Pregnant teenagers' knowledge and use of emergency contraceptionBMJ 1995; 310 doi: https://doi.org/10.1136/bmj.310.6995.1644 (Published 24 June 1995) Cite this as: BMJ 1995;310:1644
- V A H Pearson, senior registrar in public health medicinea,
- M R Owen, director of public healtha,
- D R Phillips, directorb,
- D J Pereira Gray, professorc,
- M N Marshall, research fellowc
- a Exeter and North Devon Health Authority, Southernhay East, Exeter EX1 1PQ
- b Institute of Population Studies, University of Exeter, Exeter EX4 6DT
- c Institute of General Practice, University of Exeter, Postgraduate Medical School, Exeter EX2 5DW
- Correspondence to: Dr Pearson.
- Accepted 24 May 1995
Despite interest in preventing pregnancy among teenagers little is known about the most effective strategies.1 An effective way of preventing pregnancy is to use emergency contraception after unprotected intercourse. We report a descriptive study of pregnant teenagers in Devon that examined awareness and use of emergency contraception and its potential for preventing unwanted teenage pregnancy.
Patients, methods, and results
With approval of the ethics committee pregnant teenagers were recruited consecutively after local start dates. All those approached agreed to interview, though hospital staff refused access to five patients having a termination. The interviews were conducted between August 1992 and January 1994.
A total of 167 pregnant teenagers (aged 13-19 years) were interviewed. Ninety five (57%) were attending for an NHS termination (8-12 weeks pregnant) and 72 (43%) were attending booking appointments at hospital antenatal clinics (16-17 weeks pregnant). Twenty (12%) pregnancies were planned, 122 (73%) were definitely unplanned (86 (70%) terminated), and in 25 (15%) pregnancies the teenager was equivocal at the time of conception about preventing pregnancy (nine (36%) terminated).
Most teenagers (135; 81%) had heard of emergency contraception. Those who had not gave the following reasons: not told about it (12 cases, 38%); not advertised sufficiently (8, 25%); lack of sex education at school (2, 6%). Ten (31%) teenagers did not know why they had not heard of emergency contraception.
Of the 135 teenagers who had heard of emergency contraception, 119 (88%) did not obtain it (table). Sixteen teenagers obtained emergency contraception, but in 11 it failed, one took the pills incorrectly, and four did not take the pills.
Of the 147 teenagers with unplanned pregnancies, 118 (80%) claimed to be using contraception at conception. Most (n=67) used condoms, 40 the combined contraceptive pill, five the progestogen only pill, four natural methods (for example, withdrawal), and two the diaphragm. Of the 67 condom users, 53 knew why it had failed. Thirty five said the condom had split, six said the condom had come off or leaked, and 12 admitted to not actually using a condom at the time of conception.
Of the 40 combined contraceptive pill users, 32 knew why their method had failed.
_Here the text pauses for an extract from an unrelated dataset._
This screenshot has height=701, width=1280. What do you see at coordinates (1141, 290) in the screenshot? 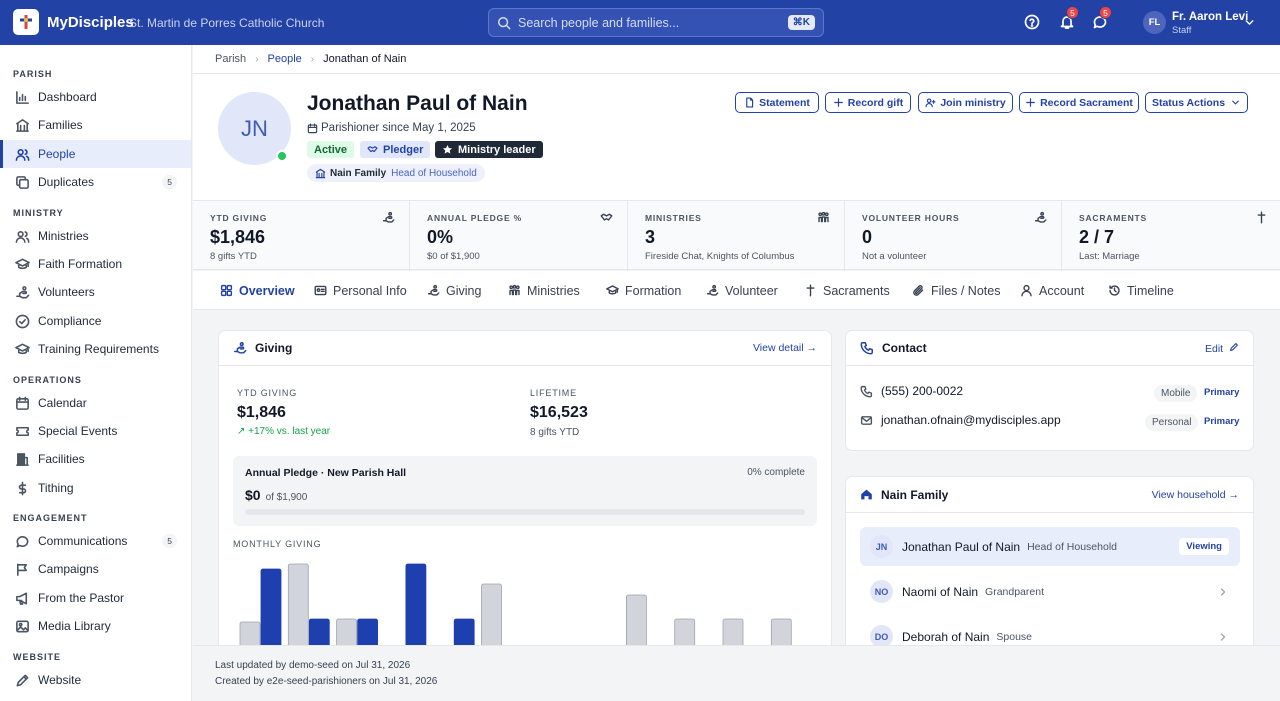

Twelve had forgotten or missed pills, 16 had stopped the pill themselves or had stopped because of illness or on medical advice, one was taking antibiotics, two ran out of pills, and one failed to follow the instructions.
In 1991, 38% of teenage pregnancies in England and Wales ended in legal abortion, the proportion being higher in south west England.2 As 57% (n=95) of teenagers in this study chose legal abortion, results may not be generalisable outside Devon. We excluded teenagers who had spontaneous abortions, private terminations, those having general practitioner only antenatal care, and those attending hospitals outside the county. Possible recall bias of participants and the fact that we did not take account of successful users of emergency contraception should be considered when interpreting the results.
Other studies of knowledge and behaviour of women with unwanted pregnancies have indicated that up to 70% are potentially predictable by virtue of non-use of contraception or by recognition of method failure.3 4 Despite this, Duncan et al in their study of women having termination of pregnancy found that only 2.5% of women had used emergency contraception.3 Bromham and Cartmill reported that only 138 (45%) of the 309 condom users in their study of women seeking abortion had recognised a potential condom failure.4 In this study 135 (81%) pregnant teenagers knew of emergency contraception and most recognised a contraceptive failure at the time of conception.
Teenagers need to lower their threshold for use of emergency contraception when there is a risk of pregnancy. Increasing awareness and availability of, and access to, emergency contraception seems to be secondary to the need for sexual health education of teenagers in assessing personal risk—particularly young teenagers,5 who are more likely to take risks than their older counterparts.
We thank the interviewers (Elspeth Mathie, Sue Brook, Stella Jago, and Irene Denham); Lester Coleman; the consultants, nurse managers, and staff in each district; and all the teenagers for their cooperation. The project was funded by the South Western Regional Health Authority, Devon Family Health Services Authority, and the district health authorities of Plymouth, Torbay, Exeter, and North Devon.